Exercise aim: Exactly the lines below from the one with "Click the String Configurator lines icon" up to and including the one with "Click the orange" make up the answer, with nothing else added.

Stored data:
· · ·

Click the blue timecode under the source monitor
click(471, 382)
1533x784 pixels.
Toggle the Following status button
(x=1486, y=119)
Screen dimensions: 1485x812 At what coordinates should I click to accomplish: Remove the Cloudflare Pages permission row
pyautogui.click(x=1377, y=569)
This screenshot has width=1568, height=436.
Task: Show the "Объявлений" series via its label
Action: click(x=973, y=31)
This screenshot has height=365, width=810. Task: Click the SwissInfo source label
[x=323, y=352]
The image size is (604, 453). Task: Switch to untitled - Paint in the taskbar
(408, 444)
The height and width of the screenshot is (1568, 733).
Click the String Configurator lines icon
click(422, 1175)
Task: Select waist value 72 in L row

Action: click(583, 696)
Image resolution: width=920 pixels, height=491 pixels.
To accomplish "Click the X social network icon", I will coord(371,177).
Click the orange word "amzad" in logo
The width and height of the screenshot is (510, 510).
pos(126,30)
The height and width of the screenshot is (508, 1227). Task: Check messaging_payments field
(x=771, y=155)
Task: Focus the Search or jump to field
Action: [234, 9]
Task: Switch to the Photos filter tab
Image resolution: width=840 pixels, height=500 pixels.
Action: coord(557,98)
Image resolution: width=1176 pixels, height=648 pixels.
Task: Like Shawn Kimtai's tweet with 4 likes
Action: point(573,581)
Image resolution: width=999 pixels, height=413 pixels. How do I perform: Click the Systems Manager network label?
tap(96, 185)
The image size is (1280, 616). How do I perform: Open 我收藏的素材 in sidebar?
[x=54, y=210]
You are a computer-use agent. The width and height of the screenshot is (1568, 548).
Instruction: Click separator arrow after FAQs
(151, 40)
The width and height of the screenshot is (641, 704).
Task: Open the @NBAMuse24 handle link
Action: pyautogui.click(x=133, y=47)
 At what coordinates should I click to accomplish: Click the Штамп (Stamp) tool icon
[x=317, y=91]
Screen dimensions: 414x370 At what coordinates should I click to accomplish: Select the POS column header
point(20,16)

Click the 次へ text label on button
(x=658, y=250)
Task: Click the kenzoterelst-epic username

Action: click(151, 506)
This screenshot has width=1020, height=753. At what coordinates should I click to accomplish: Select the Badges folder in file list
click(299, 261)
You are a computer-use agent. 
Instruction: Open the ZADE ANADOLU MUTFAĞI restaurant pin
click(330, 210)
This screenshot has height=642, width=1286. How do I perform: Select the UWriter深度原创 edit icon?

· · ·

Task solution:
Click the String Configurator lines icon
click(422, 1175)
Task: Select waist value 72 in L row

Action: click(583, 696)
Image resolution: width=920 pixels, height=491 pixels.
To accomplish "Click the X social network icon", I will coord(371,177).
Click the orange word "amzad" in logo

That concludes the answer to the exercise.